● EXTRACT TO READ:
╔══
131 points by mgpela on Jan 20, 2017 | hide | past | favorite | 32 comments
Hi, *nix newbie here. I'm struggling with understanding how my Ubuntu's filesystem works and what general practices various applications follow when they install to my Ubuntu instance. I'm currently reading the ldconfig man page and feeling pretty lost. Any good guides or resources for understanding how filesystems and links work?


I think you're asking two different questions here. What are some standard conventions for where system files are placed in Ubuntu & Linux? And how are filesystems implemented.

For file placement you might start here: https://en.wikipedia.org/wiki/Filesystem_Hierarchy_Standard

Though I'd caution that it's not a strict standard, and you find that many linux distributions vary from it in particular ways.

For the implementation of file systems on Unix/Linux/Ubuntu, I'd say start at understanding inodes: (this link is just the first I found that seems like a reasonably short overview from my standpoint) https://www.cs.nmsu.edu/~pfeiffer/classes/474/notes/inodefs....

There are a world of different implementations when you get to the details, but the Linux kernel builds or reuses this core idea of inodes into many specific different filesystems. From there there is a lot of info, but the Linux VFS layer handles many common functions of of filesystems in Linux (even if you're system is using ext4 or btrfs, etc specifically). So the Linus Kernel vfs docs may be interesting if you're looking to go even deeper.

> For file placement you might start here: https://en.wikipedia.org/wiki/Filesystem_Hierarchy_Standard

And if you're at all interested in BSD file layout, there's hier(7): https://www.freebsd.org/cgi/man.cgi?hier(7) .
╚══
● SUPPLIED RECORDS:
╔══
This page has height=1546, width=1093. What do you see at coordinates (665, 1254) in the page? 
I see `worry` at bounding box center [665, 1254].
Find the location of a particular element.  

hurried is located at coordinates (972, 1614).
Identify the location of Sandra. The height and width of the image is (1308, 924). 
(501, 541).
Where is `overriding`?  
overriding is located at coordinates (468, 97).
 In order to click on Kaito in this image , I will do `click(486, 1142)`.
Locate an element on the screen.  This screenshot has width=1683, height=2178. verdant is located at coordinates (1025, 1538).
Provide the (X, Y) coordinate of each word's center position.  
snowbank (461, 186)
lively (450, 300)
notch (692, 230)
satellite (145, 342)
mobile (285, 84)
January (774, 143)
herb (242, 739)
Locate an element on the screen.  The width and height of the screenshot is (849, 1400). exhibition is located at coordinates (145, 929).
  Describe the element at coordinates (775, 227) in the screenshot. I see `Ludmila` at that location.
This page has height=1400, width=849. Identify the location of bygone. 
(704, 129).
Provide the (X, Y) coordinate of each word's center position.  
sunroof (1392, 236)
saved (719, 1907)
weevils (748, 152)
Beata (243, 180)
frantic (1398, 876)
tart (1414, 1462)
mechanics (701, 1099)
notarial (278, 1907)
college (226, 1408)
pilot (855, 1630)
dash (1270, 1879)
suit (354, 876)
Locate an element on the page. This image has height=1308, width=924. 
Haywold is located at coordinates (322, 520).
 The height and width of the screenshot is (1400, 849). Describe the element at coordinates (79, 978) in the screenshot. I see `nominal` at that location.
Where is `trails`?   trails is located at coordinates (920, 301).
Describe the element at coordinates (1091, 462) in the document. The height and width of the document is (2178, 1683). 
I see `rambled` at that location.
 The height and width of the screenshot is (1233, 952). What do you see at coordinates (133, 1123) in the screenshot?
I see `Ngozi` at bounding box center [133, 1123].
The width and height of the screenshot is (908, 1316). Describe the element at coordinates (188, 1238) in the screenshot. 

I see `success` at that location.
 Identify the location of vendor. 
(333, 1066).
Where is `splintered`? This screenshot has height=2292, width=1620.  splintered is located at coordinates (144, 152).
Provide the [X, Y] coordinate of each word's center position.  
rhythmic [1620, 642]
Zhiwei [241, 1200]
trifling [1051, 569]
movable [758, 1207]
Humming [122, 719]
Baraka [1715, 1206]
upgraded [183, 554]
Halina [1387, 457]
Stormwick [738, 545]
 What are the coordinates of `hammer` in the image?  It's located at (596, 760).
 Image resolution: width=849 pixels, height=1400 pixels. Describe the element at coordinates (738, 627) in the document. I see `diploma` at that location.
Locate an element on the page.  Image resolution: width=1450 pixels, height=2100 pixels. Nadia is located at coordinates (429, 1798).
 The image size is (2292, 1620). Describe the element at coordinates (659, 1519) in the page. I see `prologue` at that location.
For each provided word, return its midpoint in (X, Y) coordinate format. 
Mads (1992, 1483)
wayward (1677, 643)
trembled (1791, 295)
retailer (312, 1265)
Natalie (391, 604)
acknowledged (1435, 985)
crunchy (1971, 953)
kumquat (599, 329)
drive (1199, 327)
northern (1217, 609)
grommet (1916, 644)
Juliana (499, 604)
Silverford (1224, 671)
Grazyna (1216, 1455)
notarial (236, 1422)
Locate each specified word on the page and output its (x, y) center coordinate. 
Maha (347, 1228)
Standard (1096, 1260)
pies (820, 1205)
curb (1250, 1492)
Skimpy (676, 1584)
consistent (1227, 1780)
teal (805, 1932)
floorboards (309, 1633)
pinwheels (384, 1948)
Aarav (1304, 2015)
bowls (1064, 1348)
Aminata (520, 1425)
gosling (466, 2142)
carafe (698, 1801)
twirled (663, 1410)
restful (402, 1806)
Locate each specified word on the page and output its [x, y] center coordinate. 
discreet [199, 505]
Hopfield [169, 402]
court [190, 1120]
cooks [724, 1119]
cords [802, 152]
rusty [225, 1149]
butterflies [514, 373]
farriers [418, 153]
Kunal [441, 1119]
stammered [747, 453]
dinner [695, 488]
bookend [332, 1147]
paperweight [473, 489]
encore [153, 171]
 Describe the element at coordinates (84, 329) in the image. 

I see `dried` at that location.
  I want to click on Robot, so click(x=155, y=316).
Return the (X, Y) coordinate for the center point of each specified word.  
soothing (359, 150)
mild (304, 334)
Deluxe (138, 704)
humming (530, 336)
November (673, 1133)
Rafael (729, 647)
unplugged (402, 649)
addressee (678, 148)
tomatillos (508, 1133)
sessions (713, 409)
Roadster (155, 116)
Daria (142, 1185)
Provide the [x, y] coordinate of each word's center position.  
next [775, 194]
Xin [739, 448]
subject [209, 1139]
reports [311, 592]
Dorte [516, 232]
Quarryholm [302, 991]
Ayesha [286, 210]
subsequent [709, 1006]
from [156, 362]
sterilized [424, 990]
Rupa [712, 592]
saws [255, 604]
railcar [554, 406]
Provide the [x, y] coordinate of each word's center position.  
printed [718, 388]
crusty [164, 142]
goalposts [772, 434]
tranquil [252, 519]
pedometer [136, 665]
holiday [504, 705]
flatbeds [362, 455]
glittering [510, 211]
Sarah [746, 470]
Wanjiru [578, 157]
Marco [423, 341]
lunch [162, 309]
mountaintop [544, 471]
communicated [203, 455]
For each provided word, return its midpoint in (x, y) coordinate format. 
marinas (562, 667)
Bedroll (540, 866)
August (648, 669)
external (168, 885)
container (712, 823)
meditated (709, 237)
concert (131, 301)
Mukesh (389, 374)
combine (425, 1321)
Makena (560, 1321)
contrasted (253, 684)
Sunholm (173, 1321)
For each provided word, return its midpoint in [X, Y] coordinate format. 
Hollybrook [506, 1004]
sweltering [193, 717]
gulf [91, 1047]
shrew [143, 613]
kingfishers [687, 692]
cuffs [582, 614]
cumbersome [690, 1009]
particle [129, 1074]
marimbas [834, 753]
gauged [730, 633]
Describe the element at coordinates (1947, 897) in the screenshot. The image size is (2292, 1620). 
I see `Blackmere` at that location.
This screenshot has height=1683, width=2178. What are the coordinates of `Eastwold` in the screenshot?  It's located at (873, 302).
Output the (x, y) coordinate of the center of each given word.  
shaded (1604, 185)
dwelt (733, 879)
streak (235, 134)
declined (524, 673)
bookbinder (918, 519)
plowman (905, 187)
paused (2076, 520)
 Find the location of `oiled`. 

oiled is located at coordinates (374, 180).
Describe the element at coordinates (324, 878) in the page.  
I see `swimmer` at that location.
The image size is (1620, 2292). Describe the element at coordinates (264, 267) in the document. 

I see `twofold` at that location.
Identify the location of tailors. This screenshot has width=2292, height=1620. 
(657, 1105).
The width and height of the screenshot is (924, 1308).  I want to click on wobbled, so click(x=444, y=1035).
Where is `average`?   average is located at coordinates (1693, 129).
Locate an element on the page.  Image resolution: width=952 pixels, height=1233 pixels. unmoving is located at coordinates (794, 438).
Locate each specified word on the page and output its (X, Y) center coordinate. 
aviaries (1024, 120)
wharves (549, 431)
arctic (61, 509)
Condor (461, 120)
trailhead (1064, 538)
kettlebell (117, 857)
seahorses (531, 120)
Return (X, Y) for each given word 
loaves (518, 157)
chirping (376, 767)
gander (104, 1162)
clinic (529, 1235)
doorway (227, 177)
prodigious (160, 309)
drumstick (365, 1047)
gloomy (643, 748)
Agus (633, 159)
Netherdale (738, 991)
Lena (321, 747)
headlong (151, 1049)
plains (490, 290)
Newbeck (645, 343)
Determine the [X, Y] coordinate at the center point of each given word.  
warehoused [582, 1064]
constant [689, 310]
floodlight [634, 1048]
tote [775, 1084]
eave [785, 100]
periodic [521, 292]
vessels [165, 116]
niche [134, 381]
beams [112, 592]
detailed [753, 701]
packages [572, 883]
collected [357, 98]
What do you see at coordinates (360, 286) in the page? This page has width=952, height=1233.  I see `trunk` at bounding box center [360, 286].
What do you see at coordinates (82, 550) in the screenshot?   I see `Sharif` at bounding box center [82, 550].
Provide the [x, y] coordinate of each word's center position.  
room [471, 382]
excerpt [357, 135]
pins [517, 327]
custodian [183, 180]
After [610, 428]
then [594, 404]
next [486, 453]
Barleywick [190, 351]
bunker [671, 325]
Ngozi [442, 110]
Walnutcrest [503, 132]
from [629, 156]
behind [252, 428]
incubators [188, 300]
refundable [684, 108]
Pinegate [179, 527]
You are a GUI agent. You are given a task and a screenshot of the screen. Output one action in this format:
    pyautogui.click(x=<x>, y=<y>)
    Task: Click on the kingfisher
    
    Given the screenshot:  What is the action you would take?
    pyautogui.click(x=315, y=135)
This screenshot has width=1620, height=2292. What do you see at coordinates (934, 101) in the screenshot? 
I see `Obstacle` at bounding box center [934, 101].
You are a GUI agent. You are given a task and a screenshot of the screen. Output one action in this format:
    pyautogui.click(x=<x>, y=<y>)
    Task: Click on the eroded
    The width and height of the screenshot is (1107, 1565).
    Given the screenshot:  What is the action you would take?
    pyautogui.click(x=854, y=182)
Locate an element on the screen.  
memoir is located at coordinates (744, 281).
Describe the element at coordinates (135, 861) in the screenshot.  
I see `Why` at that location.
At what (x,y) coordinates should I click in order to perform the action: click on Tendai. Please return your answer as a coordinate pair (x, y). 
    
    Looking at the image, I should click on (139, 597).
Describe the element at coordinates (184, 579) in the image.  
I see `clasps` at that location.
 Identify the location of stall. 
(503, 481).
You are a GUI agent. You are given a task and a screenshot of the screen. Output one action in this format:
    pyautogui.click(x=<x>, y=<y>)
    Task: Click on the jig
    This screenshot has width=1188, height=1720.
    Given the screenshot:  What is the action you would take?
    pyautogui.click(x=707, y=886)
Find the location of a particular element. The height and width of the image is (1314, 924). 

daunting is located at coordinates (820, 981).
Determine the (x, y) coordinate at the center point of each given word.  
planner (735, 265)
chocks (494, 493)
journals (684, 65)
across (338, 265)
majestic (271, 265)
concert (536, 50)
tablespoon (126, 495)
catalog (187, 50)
╚══
● OBJECTIVE:
Answer from the Linux filesystem thread:
1. Which man page was the original poster reading when they felt lost?
2. What concept does the reply recommend starting with to understand how filesystems are implemented on Unix/Linux/Ubuntu?
3. Which man page is suggested for anyone interested in BSD file layout?
The data comes from a different source than the text.

● RESPONSE TO THIS EXERCISE:
1. The ldconfig man page.
2. Inodes.
3. hier(7).